Machine Learning API
Supervised learning models, validation, and preprocessing utilities.
Table of Contents
- Overview
- Classification Models
- Regression Models
- Clustering
- Preprocessing
- Recipe API
- Validation
- Hyperparameter Tuning
- Metrics
- Pipelines
- Gaussian Process Regression
- Clustering (continued)
- Outlier Detection
- Missing Data Imputation
- See Also
Overview
The ds.ml module provides:
- Models: KNN, Decision Trees, Random Forests, GAMs, MLP (neural networks)
- Clustering: K-Means, DBSCAN, HCA
- Preprocessing: Scaling, encoding, pipelines
- Validation: Train/test split, cross-validation
- Tuning: Grid search
- Metrics: Accuracy, R-squared, RMSE, F1
- Recipe API: Chainable preprocessing workflows
Classification Models
KNNClassifier
K-Nearest Neighbors classifier.
new ds.ml.KNNClassifier(options)
Options
{
k: number, // Number of neighbors (default: 5)
weight: string, // 'uniform' or 'distance' (default: 'uniform')
metric: string // 'euclidean' (default)
}
Methods
.fit()
Array API:
model.fit(X, y)
Table API:
model.fit({
data: trainData,
X: ['feature1', 'feature2'],
y: 'label',
encoders: metadata.encoders // Optional
})
.predict()
Array API:
const predictions = model.predict(XTest)
Table API:
const predictions = model.predict({
data: testData,
X: ['feature1', 'feature2'],
encoders: metadata.encoders // Optional: decode to strings
})
.predictProba()
Get probability estimates.
const probabilities = model.predictProba(XTest)
// [[0.8, 0.2], [0.3, 0.7], ...]
Example
const knn = new ds.ml.KNNClassifier({ k: 5, weight: 'distance' });
knn.fit({
data: trainData,
X: ['sepal_length', 'sepal_width'],
y: 'species'
});
const predictions = knn.predict({
data: testData,
X: ['sepal_length', 'sepal_width']
});
KNNRegressor
K-Nearest Neighbors regressor.
new ds.ml.KNNRegressor(options)
Same API as KNNClassifier.
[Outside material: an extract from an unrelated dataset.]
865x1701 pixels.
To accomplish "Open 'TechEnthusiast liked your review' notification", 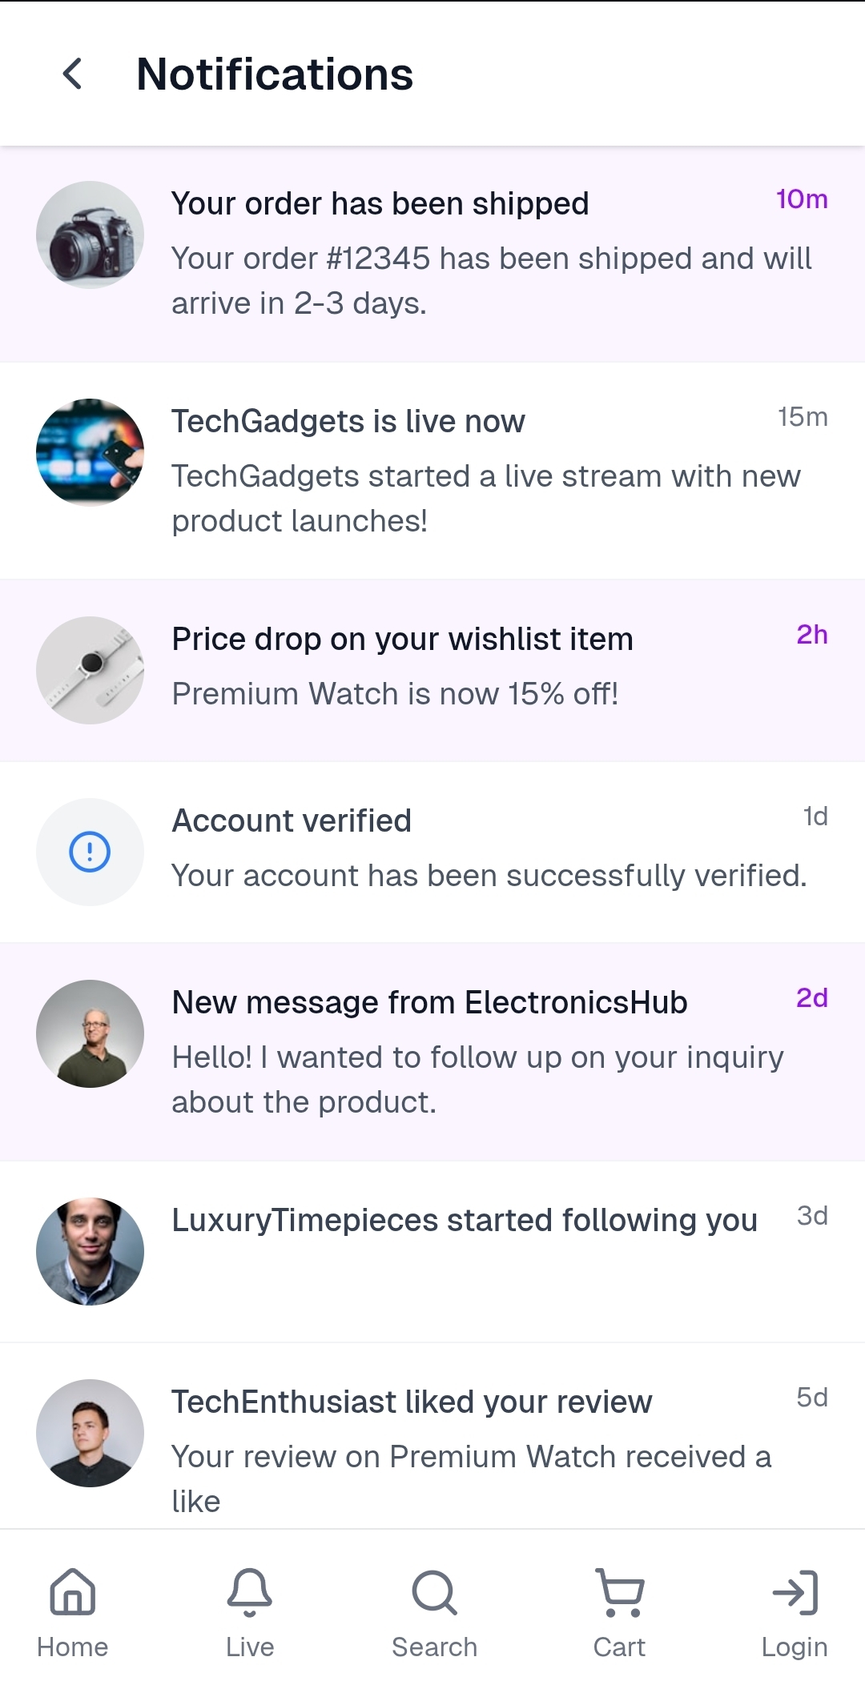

Returns continuous predictions instead of classes.
DecisionTreeClassifier
Decision tree for classification.
new ds.ml.DecisionTreeClassifier(options)
Options
{
maxDepth: number, // Maximum tree depth (default: Infinity)
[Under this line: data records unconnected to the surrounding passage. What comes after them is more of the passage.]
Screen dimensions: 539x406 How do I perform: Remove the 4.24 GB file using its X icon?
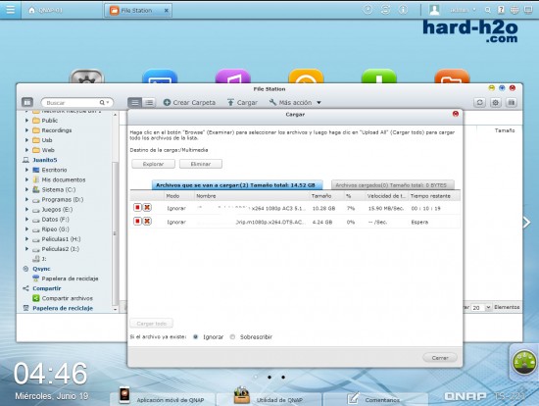(x=147, y=222)
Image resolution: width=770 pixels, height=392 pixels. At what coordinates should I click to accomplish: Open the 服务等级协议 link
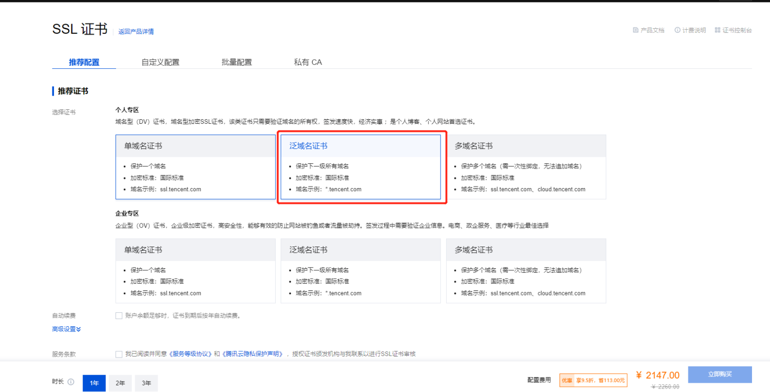pos(190,354)
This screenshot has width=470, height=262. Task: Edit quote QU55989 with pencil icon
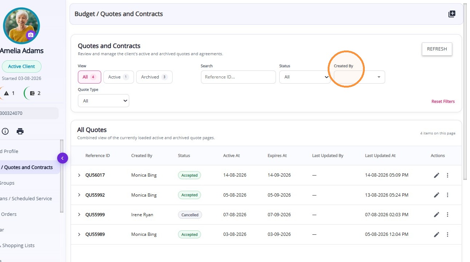tap(437, 234)
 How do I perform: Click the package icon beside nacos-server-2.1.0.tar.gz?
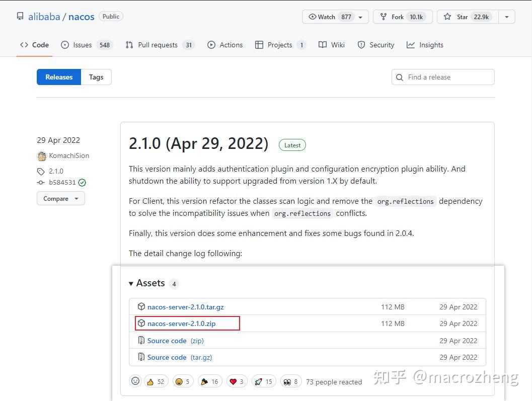tap(141, 306)
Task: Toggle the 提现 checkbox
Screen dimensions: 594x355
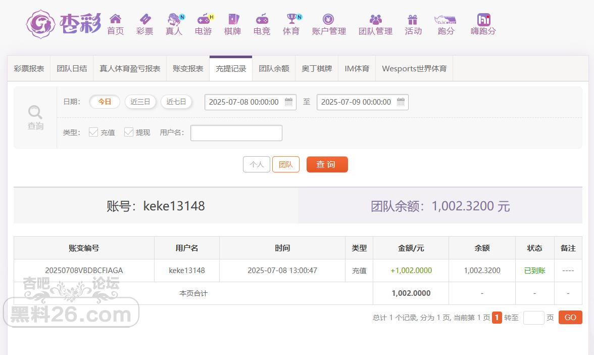Action: pos(129,132)
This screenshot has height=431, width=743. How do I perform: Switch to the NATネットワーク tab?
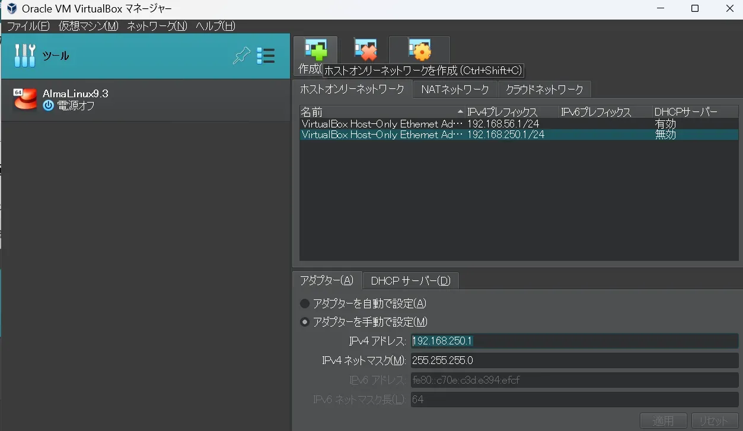click(455, 90)
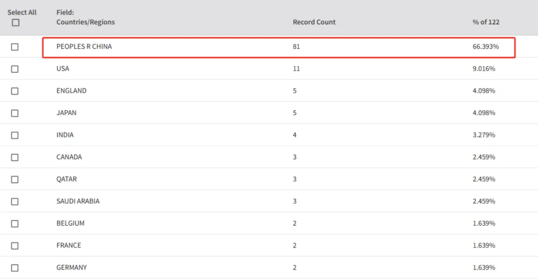Select the USA row checkbox

[x=15, y=69]
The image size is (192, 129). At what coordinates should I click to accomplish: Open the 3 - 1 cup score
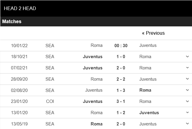121,101
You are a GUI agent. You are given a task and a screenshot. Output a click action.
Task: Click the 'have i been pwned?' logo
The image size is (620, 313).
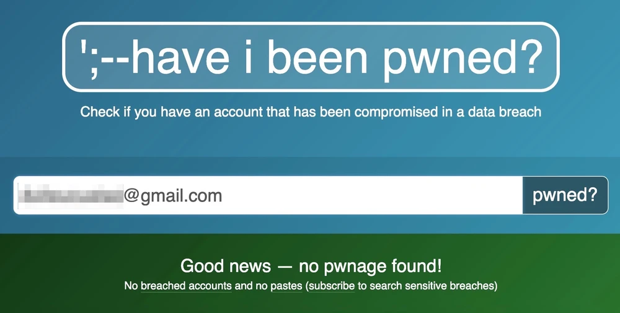coord(311,57)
minSamplesSplit: number // Minimum samples to split (default: 2)
}
Methods
.fit(X, y)or.fit({ data, X, y }).predict(X)or.predict({ data, X }).predictProba(X)- Probability estimates
DecisionTreeRegressor
Decision tree for regression.
new ds.ml.DecisionTreeRegressor(options)
Same options as DecisionTreeClassifier.
RandomForestClassifier
Random forest ensemble for classification.
new ds.ml.RandomForestClassifier(options)
Options
{
nEstimators: number, // Number of trees (default: 100)
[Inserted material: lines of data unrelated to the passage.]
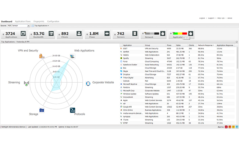Click the VPN and Security chart icon
239x147 pixels.
(x=42, y=56)
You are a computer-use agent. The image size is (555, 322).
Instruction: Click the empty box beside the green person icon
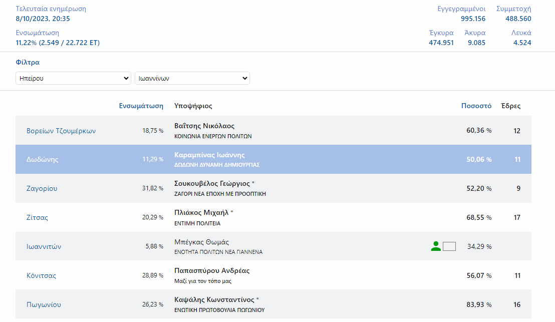click(x=449, y=246)
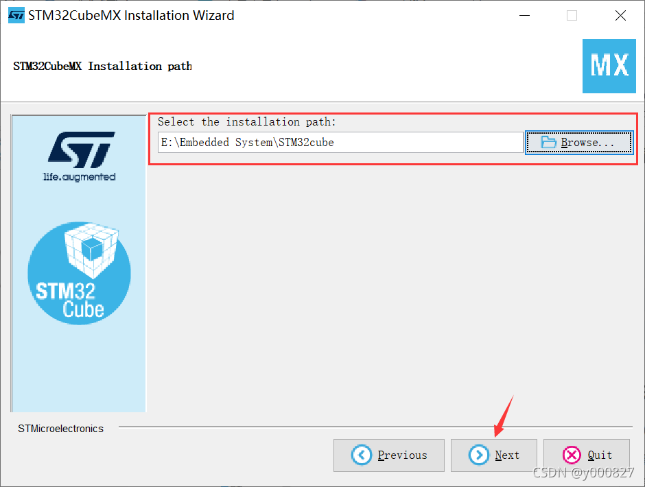Click the blue left-arrow icon beside Previous

[362, 455]
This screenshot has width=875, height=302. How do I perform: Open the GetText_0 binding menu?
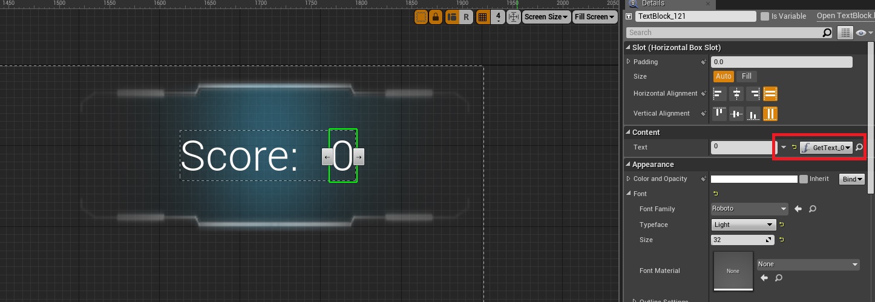[x=826, y=147]
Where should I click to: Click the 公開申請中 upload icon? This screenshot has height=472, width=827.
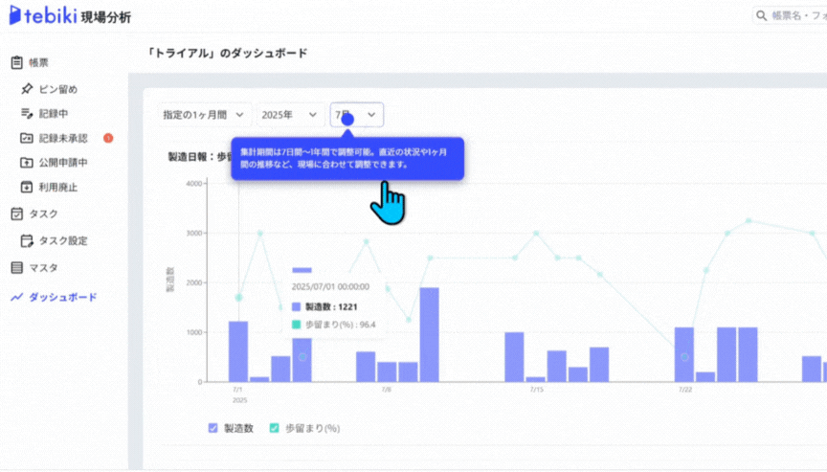pos(27,163)
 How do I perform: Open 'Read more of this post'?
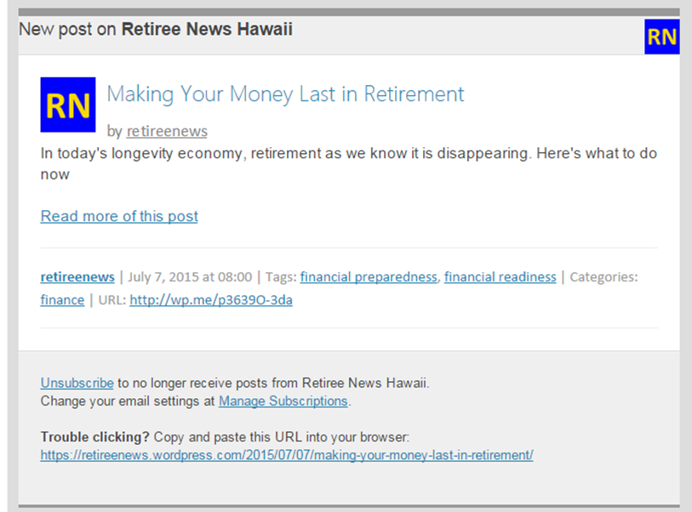click(119, 216)
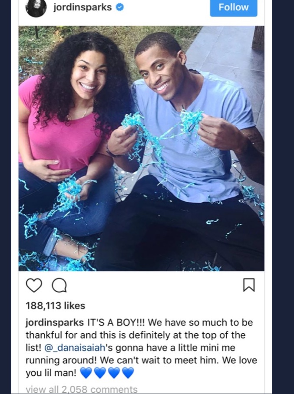Click the blue verified badge beside jordinsparks

click(x=120, y=7)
maxDepth: number, // Max depth per tree (default: Infinity)
maxFeatures: string, // Feature subset: 'sqrt', 'log2', or number
seed: number // Random seed
}
Methods
.fit(X, y)or.fit({ data, X, y }).predict(X)or.predict({ data, X }).predictProba(X)- Probability estimates.featureImportances()- Feature importance scores
RandomForestRegressor
Random forest ensemble for regression.
new ds.ml.RandomForestRegressor(options)
Same API as RandomForestClassifier.
MLPClassifier
Multilayer Perceptron (neural network) classifier.
new ds.ml.MLPClassifier(options)
Options
{
hiddenLayers: Array<number>, // Neurons per hidden layer (default: [100])
activation: string, // 'relu', 'tanh', 'sigmoid' (default: 'relu')
learningRate: number, // Learning rate (default: 0.001)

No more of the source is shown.